Il disastro cinese di Dolce & Gabbana
Sotto la lente d’ingrandimento della critica è finita anche la maison italiana, per via di alcuni video diffusi in Cina nel 2018. Le immagini ritraevano una modella cinese che cercava di mangiare pizza, cannolo siciliano e spaghetti con le bacchette. Il tono dello spot è stato percepito come razzista e offensivo nel Paese del Dragone, uno dei mercati più importanti per il brand: i video incriminati costarono la cancellazione di una mega-sfilata a Shanghai e persino richieste di boicottare i prodotti della casa di alta moda. Il disallineamento culturale, in questo caso, appare evidente: non basta tradurre un messaggio ma serve comprendere il contesto culturale in profondità. Anche la gestione della crisi è apparsa frettolosa e poco empatica: i due fondatori non sarebbero risultati troppo credibili nel loro messaggio di scuse dopo il fattaccio.
Il tweet di Gap post-uragano Sandy
Si sa, l’opportunismo è una delle chiavi del marketing… ma di certo non quando è fuori luogo. Nel 2012 l’uragano Sandy ha colpito la costa atlantica degli Stati Uniti, causando più di 250 vittime. In concomitanza con il cataclisma, Gap twittò invitando gli utenti a non uscire di casa e ad approfittarne per visitare il loro e-commerce e fare acquisti. Il messaggio è stato visto come cinico e privo di tatto: una catastrofe naturale usata come leva per aumentare il traffico. Il brand si scusò rapidamente ma il danno era ormai fatto. Inutile dire che, in momenti come questi, c’è bisogno di empatia reale e non di promozione: ancora oggi questo errore si verifica con alcune aziende che, in tempi di guerra o pandemia, hanno cercato comunque di mantenere il loro tone of voice propagandistico, risultando talvolta inopportune o offensive.
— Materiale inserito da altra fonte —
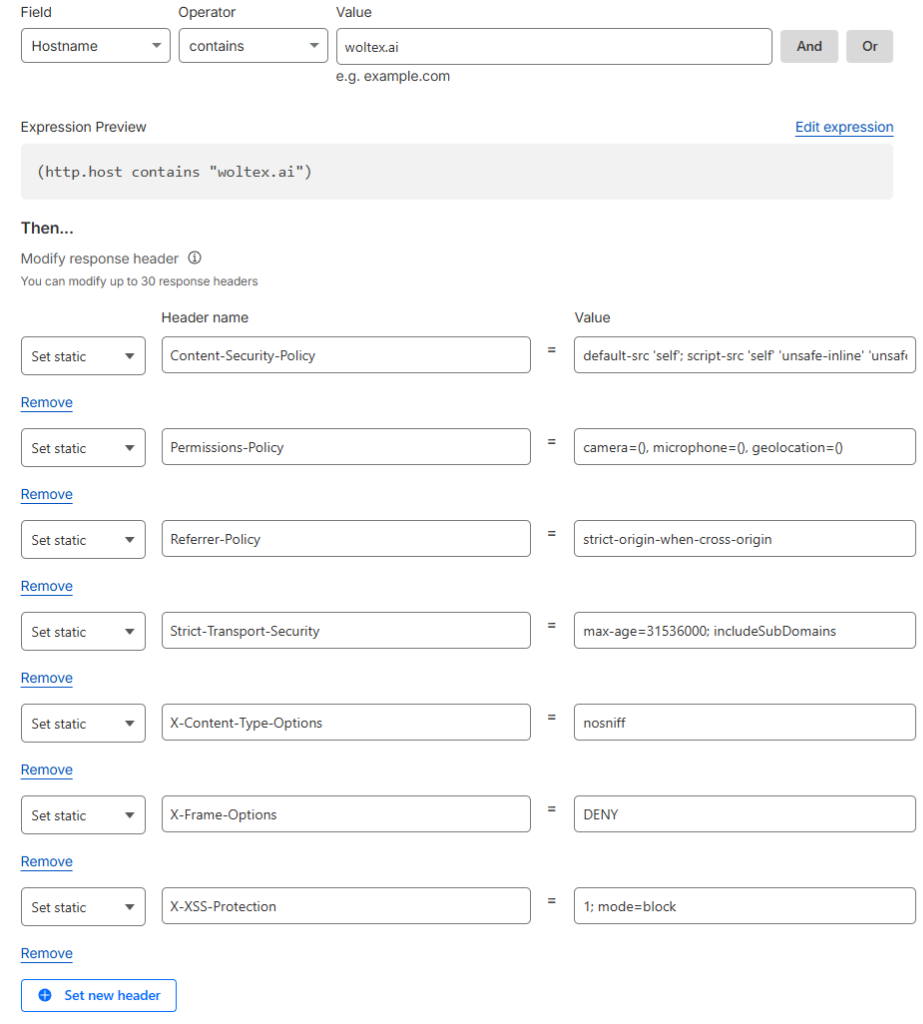The height and width of the screenshot is (1024, 923).
Task: Select the Strict-Transport-Security header name field
Action: [x=345, y=630]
Hoover e i biglietti aerei gratuiti: un autogol epico
C’è chi la considera “la campagna promozionale più fallimentare di sempre”: nel lontano 1992, in collaborazione con un’agenzia di viaggi, Hoover offrì due voli gratuiti a chi acquistava un prodotto da almeno 100 sterline. L’obiettivo era chiaramente quello di aumentare le vendite e l’intuizione sembrava quasi credibile sulla carta, ma la domanda superò ogni previsione e i costi esplosero: il management non immaginava che i clienti avrebbero acquistato il prodotto solo per ottenere il volo. La promozione costò a Hoover milioni di sterline e una causa collettiva, oltre ad un danno d’immagine devastante. Di qui la lezione: un’offerta accattivante deve comunque reggersi su solide logiche economiche e studi approfonditi di fattibilità.
L’“hashtag della discordia”: il caso McDonald’s
Nel 2012, McDonald’s lanciò l’hashtag #McDStories per invitare i clienti a condividere aneddoti positivi sull’esperienza con il brand. Peccato che la call-to-action divenne teatro di tweet sarcastici e lamentele generiche su servizi, qualità del cibo, condizioni di lavoro e così via. La multinazionale dei fast food non aveva assolutamente calcolato l’“effetto boomerang” di un ecosistema in cui il malcontento può diventare virale in un istante. I social, del resto, sono ambienti non facili da controllare: ancora oggi molte aziende attivano challenge o concorsi sui social senza una reale previsione a lungo termine.